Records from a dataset

__________________________________________________

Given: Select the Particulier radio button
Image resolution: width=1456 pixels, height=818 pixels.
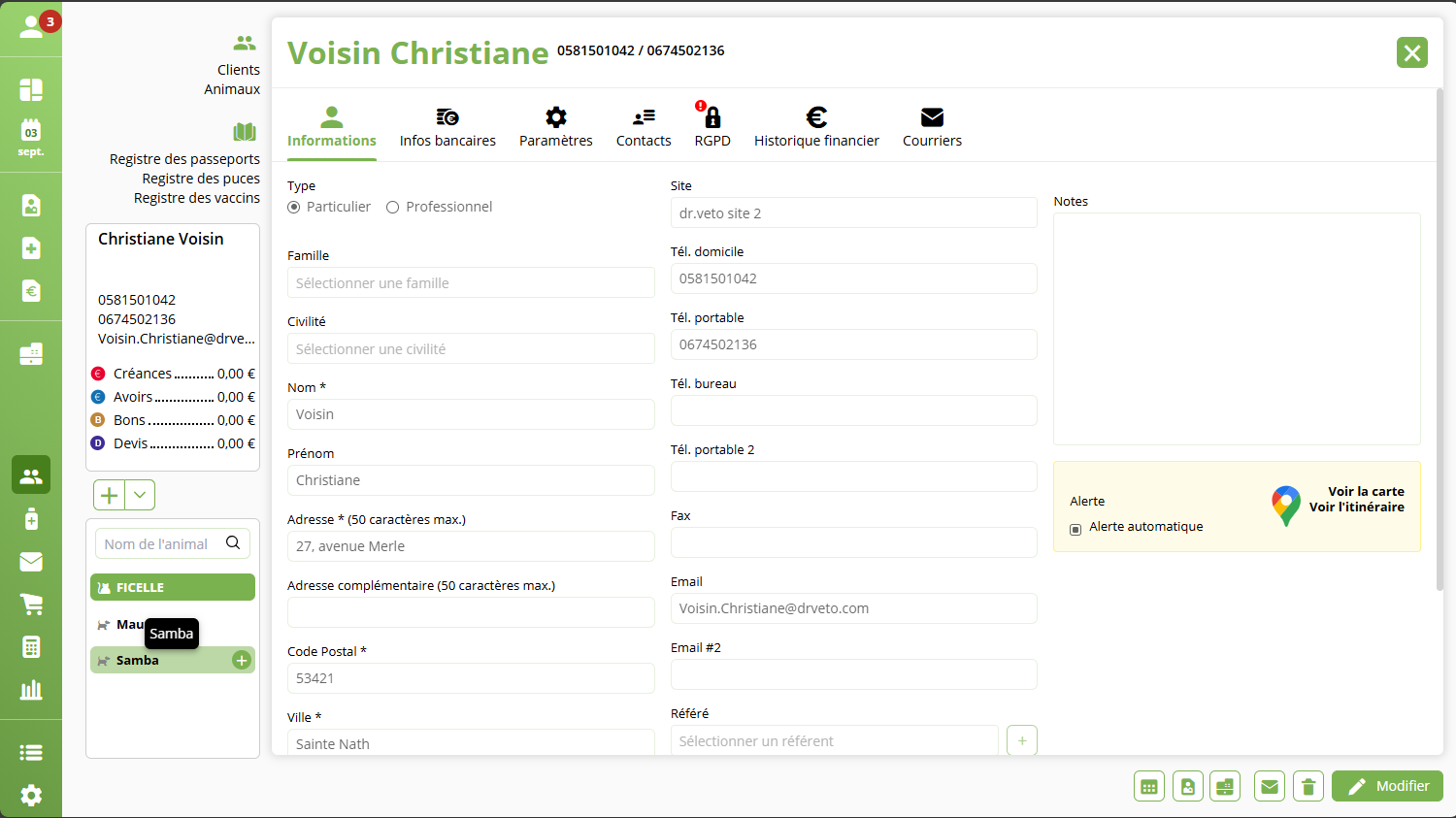Looking at the screenshot, I should 294,208.
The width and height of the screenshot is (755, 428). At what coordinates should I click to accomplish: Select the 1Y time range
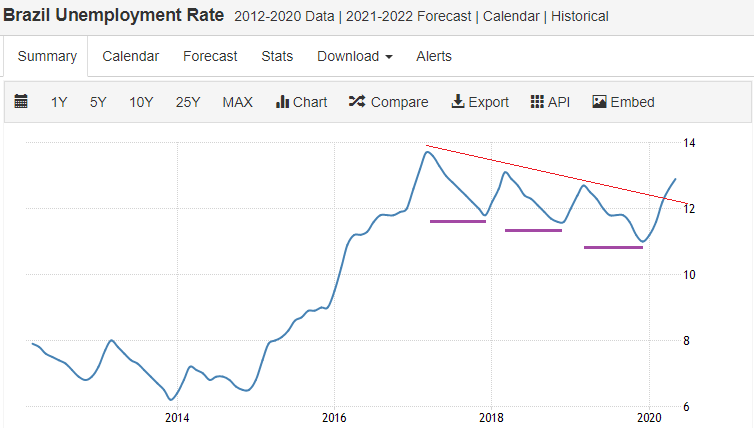[59, 102]
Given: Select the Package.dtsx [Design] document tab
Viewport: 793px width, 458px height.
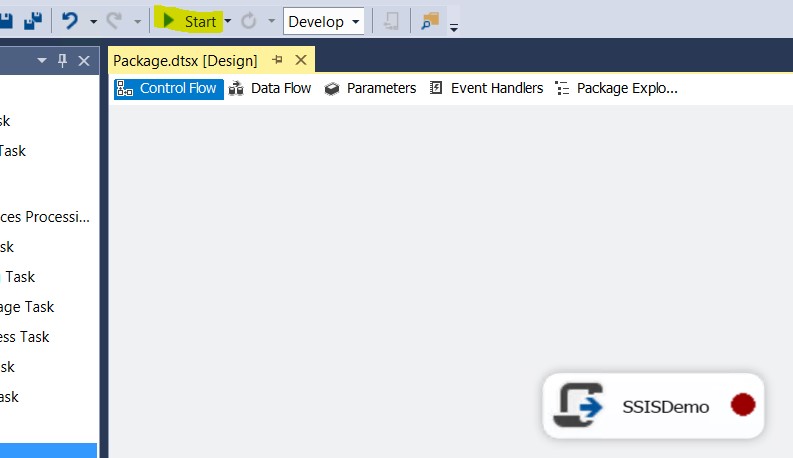Looking at the screenshot, I should click(x=185, y=60).
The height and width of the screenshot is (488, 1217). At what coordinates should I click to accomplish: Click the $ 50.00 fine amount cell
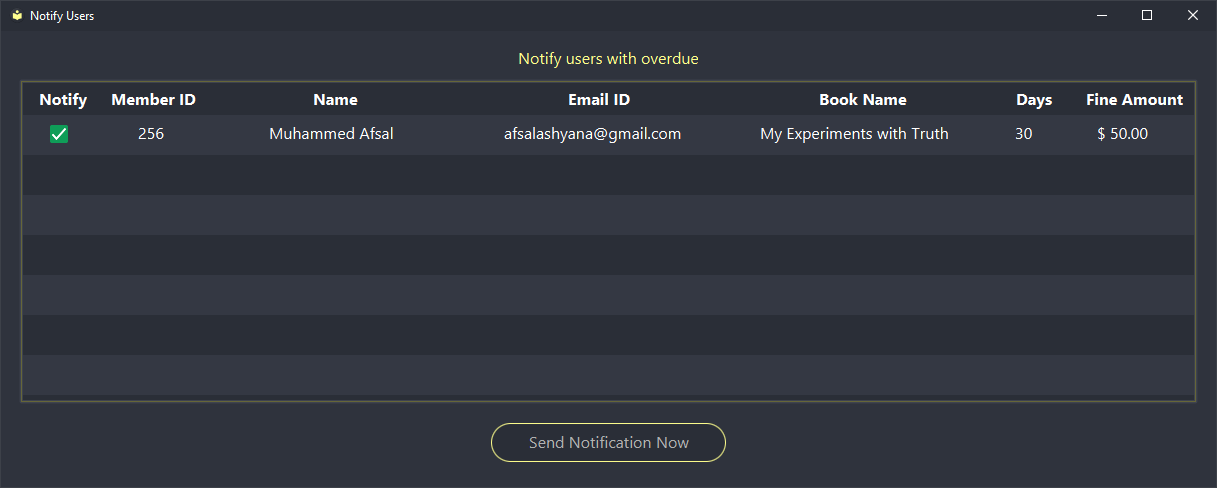tap(1122, 134)
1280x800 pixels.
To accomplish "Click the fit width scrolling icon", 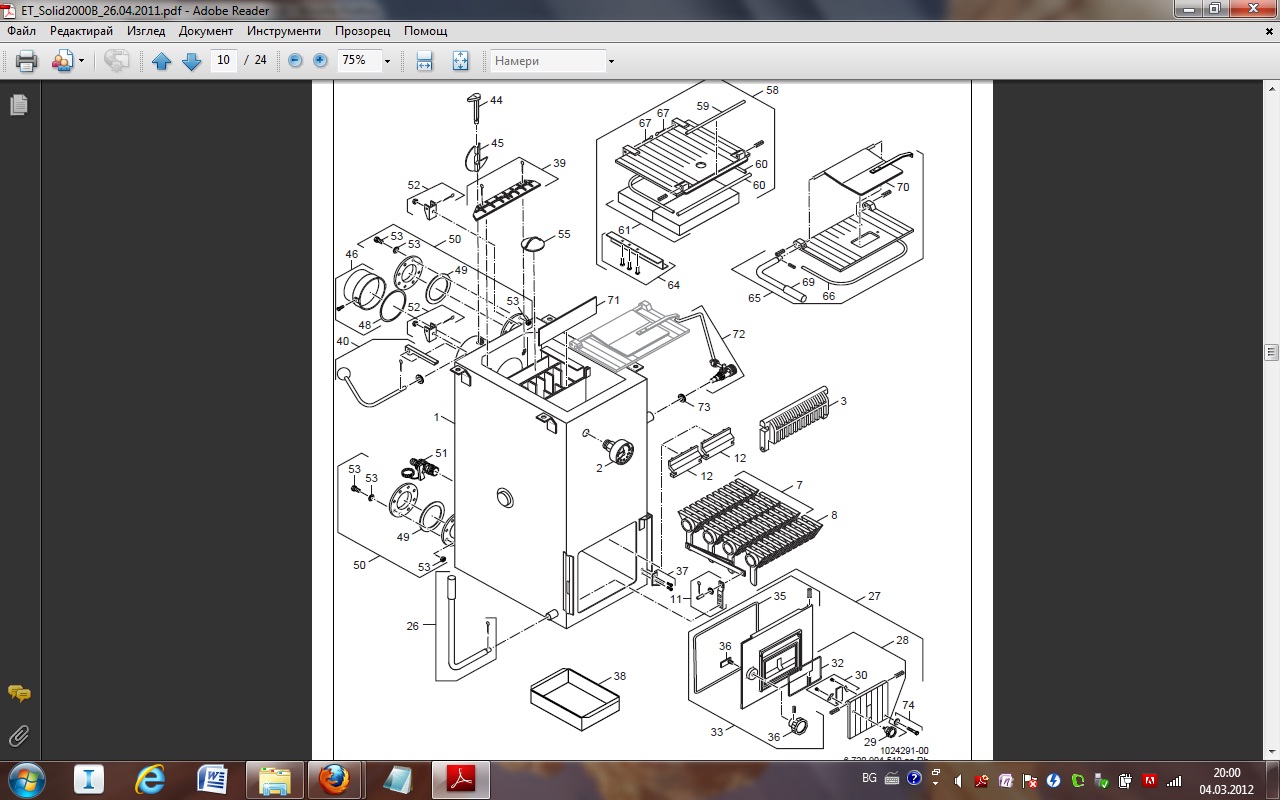I will pyautogui.click(x=424, y=61).
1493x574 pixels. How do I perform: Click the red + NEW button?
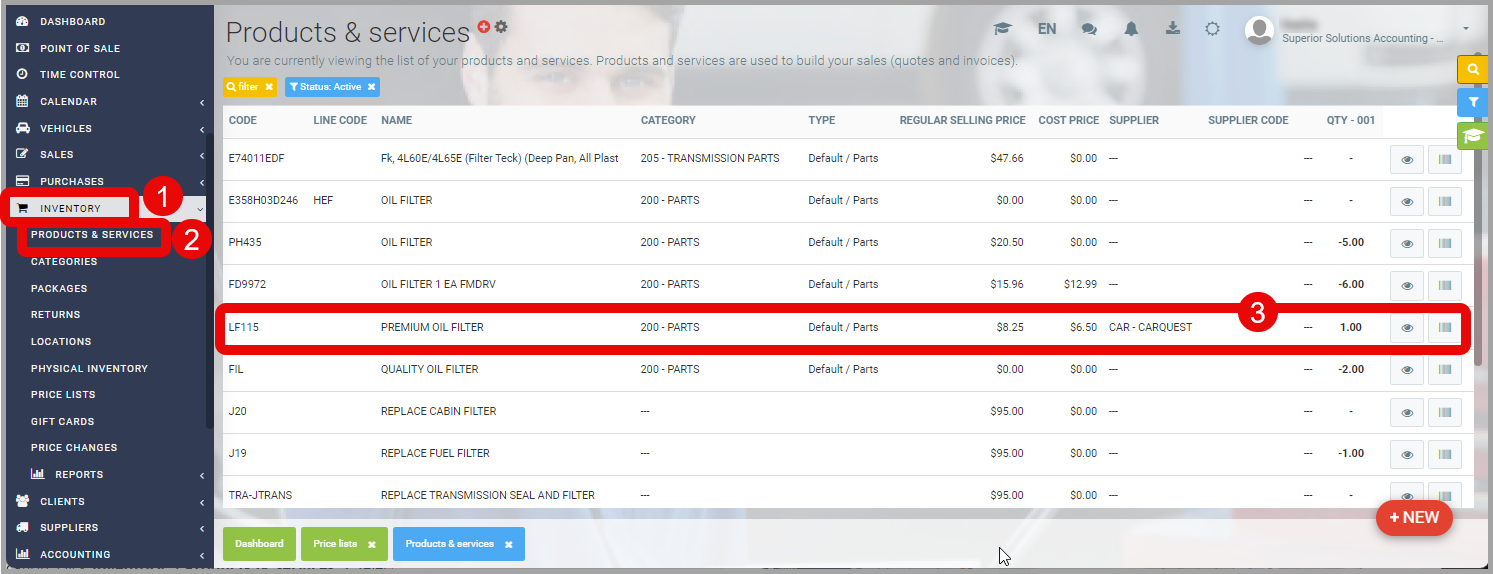point(1414,518)
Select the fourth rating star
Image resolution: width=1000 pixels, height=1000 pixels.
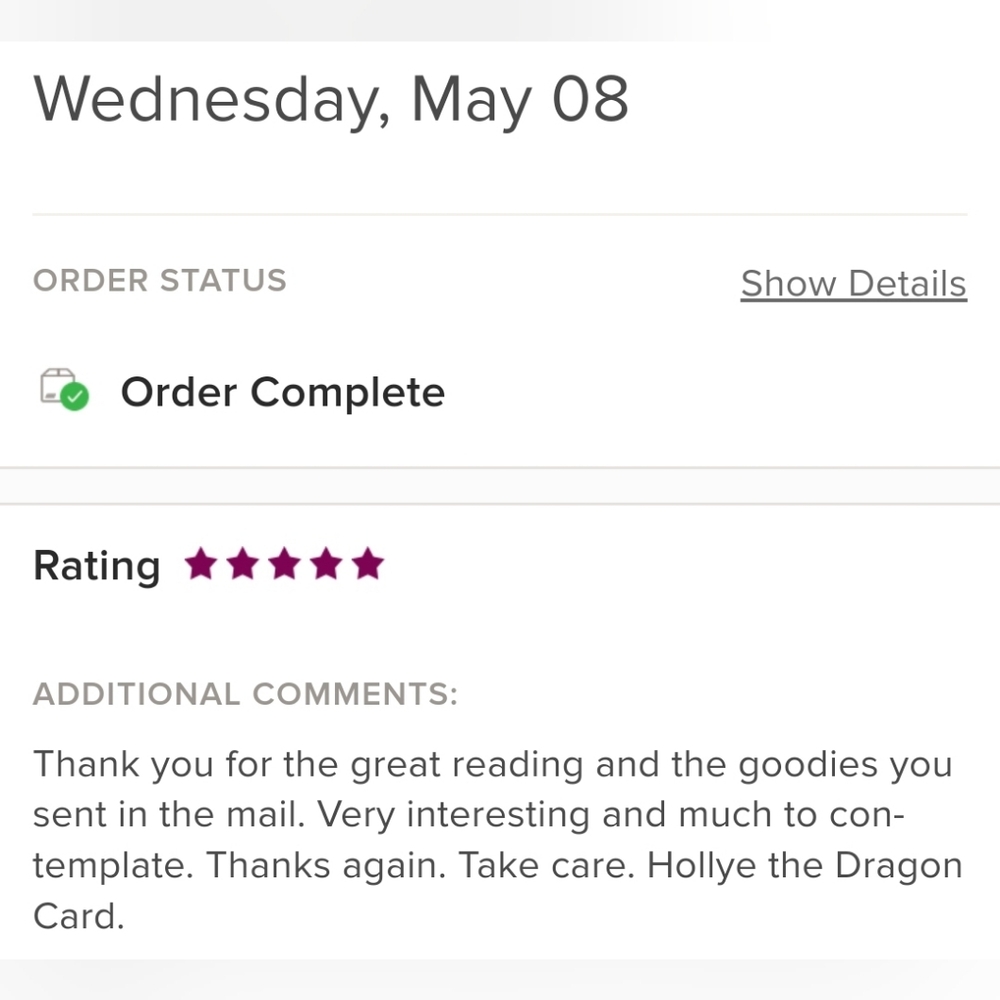[x=326, y=565]
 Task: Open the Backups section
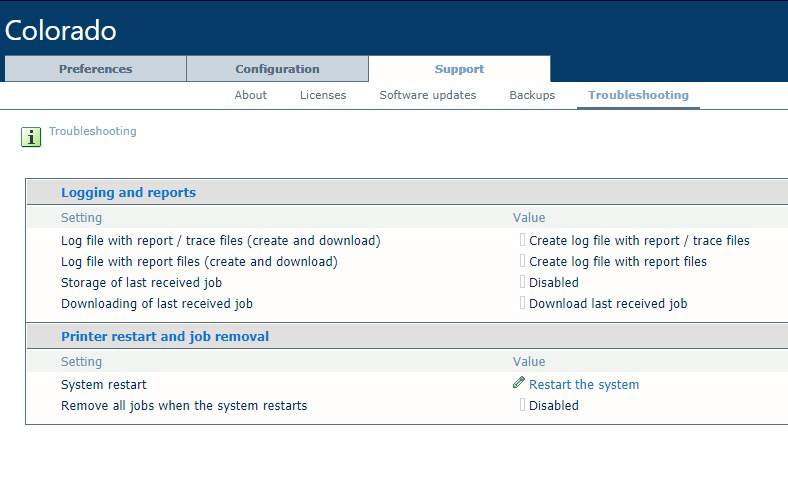pos(532,95)
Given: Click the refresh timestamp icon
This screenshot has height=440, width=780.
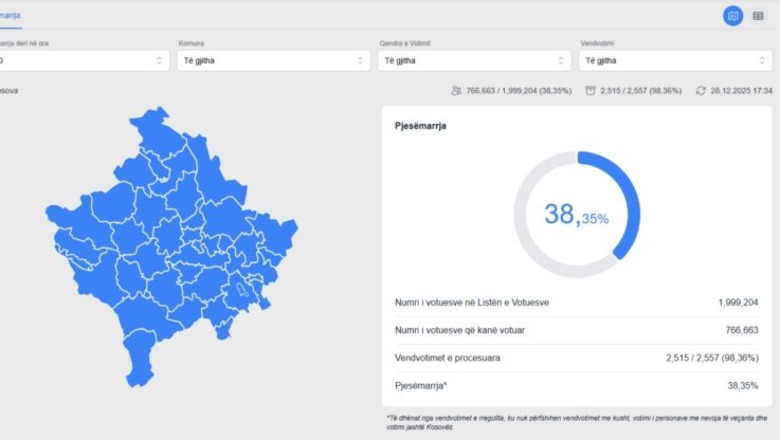Looking at the screenshot, I should click(x=700, y=90).
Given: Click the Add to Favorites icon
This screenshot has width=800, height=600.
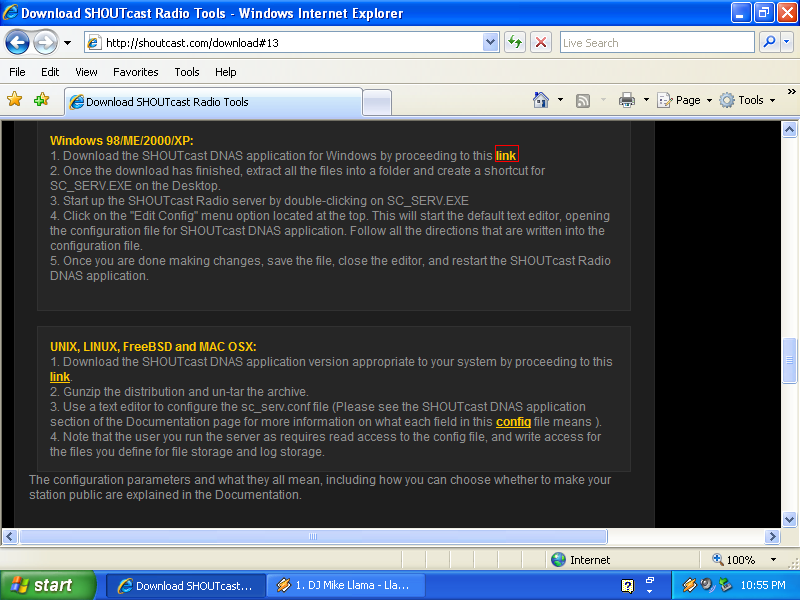Looking at the screenshot, I should (x=41, y=99).
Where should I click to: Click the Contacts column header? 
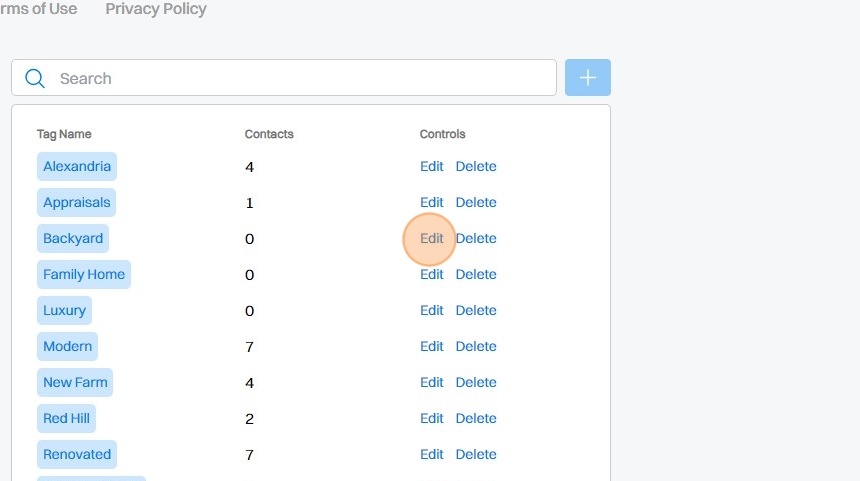269,134
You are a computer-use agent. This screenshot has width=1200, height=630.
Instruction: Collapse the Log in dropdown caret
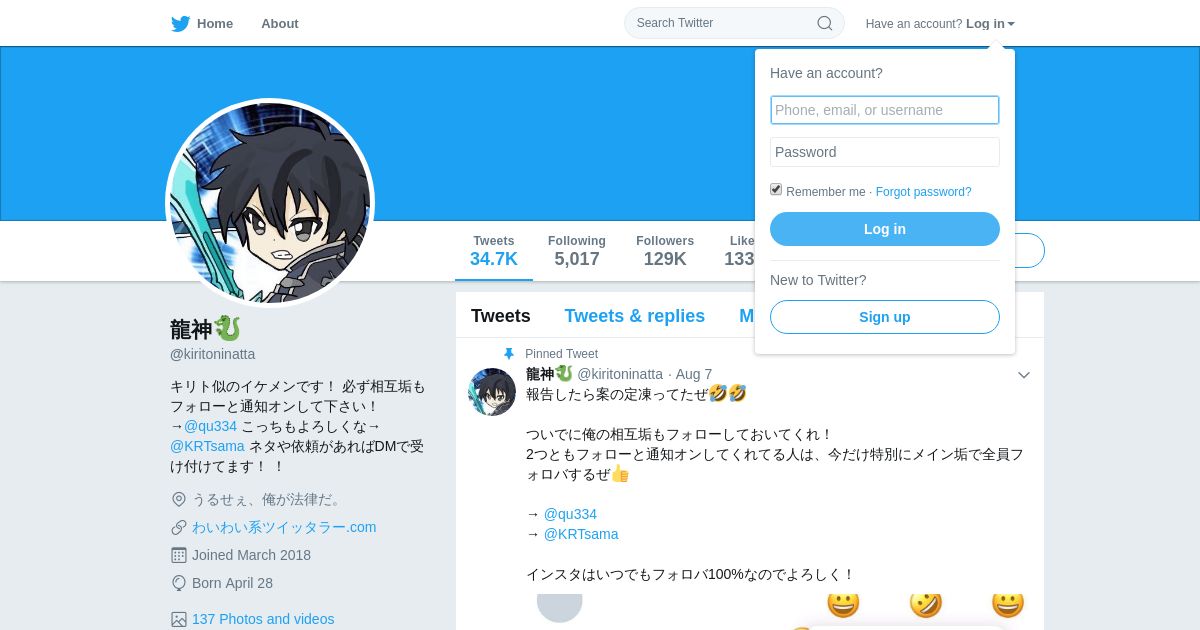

__________________________________________________

▶ **EXERCISE OBJECTIVE**
Looking at the records, report the number of lines that hold the string "Given", with no other text.

▶ **WRITTEN RESPONSE**
4